[Begin TEXT BLOCK]

Australian Company Law: could the validity of the resolution passed at the extraordinary general meeting be challenged and if so, what would be the remedy?

Australian Company Law

Wicrem Pty Ltd (Wicrem) was incorporated in April 2021 by Eshan and Sharon. Eshan
and Sharon were the only directors and Eshan, Sharon, Tony, Chathu and Clare were the
only shareholders, each holding 10 shares. The company used the replaceable rules.

At the first directors’ meeting on 12th April:

Sharon was appointed managing director. She was delegated authority to
commit the company to contracts up to $10,000 without approval of the Board
of Directors.

Eshan and Sharon then offered to sell to Wicrem their marketing business for
$1.5 million even though it had recently been valued at $1.2 million. Eshan
and Sharon then, as directors, resolved that Wicrem accept the offer, subject to
shareholder approval, and purchase the marketing business for $1.5 million,
and that Wicrem borrow $1.5 million to allow the company to pay Eshan and
Sharon.

[End TEXT BLOCK]
[Begin EXTRACTED DATA]

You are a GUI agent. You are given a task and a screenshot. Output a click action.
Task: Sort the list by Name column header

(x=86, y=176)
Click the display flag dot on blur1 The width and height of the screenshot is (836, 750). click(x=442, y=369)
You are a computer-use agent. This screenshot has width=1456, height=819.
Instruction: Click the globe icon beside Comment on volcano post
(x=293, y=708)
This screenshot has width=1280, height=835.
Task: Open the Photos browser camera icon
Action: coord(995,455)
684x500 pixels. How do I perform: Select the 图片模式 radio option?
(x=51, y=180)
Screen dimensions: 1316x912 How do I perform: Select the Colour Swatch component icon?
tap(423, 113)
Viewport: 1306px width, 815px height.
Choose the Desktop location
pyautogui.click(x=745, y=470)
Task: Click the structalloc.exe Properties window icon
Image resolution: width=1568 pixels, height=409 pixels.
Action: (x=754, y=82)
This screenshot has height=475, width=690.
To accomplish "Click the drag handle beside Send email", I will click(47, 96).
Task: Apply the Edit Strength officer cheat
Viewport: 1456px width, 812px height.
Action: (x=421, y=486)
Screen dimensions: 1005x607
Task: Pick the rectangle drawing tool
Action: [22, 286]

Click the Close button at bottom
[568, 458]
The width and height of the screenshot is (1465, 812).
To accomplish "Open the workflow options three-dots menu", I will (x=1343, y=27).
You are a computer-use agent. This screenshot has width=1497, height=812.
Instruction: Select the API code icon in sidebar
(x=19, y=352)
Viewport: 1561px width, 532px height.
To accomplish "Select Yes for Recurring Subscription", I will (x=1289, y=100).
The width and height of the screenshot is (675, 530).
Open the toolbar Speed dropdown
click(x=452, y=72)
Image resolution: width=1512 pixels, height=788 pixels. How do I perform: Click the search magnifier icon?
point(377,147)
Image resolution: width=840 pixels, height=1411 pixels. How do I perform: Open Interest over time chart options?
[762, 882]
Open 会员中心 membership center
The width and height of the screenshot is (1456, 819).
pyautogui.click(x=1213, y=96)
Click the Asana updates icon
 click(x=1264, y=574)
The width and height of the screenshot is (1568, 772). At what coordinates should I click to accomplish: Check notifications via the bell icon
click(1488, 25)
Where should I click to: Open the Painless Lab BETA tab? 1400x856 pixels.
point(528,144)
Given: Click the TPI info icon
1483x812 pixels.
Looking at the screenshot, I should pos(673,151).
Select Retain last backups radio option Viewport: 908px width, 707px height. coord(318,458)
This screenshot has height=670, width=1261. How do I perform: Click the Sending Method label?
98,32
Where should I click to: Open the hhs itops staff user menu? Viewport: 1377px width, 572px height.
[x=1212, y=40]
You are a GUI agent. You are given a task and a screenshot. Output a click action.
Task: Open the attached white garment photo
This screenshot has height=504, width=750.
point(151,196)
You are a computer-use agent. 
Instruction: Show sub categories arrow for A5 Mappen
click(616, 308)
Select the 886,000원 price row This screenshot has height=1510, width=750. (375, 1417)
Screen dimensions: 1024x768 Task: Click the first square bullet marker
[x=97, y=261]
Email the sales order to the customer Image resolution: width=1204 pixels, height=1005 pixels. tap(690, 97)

[End EXTRACTED DATA]

| ACTIONS TO TAKE |
(A) In the Wicrem scenario, what authority was Sharon given when she was appointed managing director?
(B) Who are all the shareholders of Wicrem named in the Wicrem scenario?
The entries come from a source separate from the Wicrem scenario.

| ANSWER LIST |
(A) She could commit the company to contracts up to $10,000 without approval of the Board of Directors.

(B) Eshan, Sharon, Tony, Chathu and Clare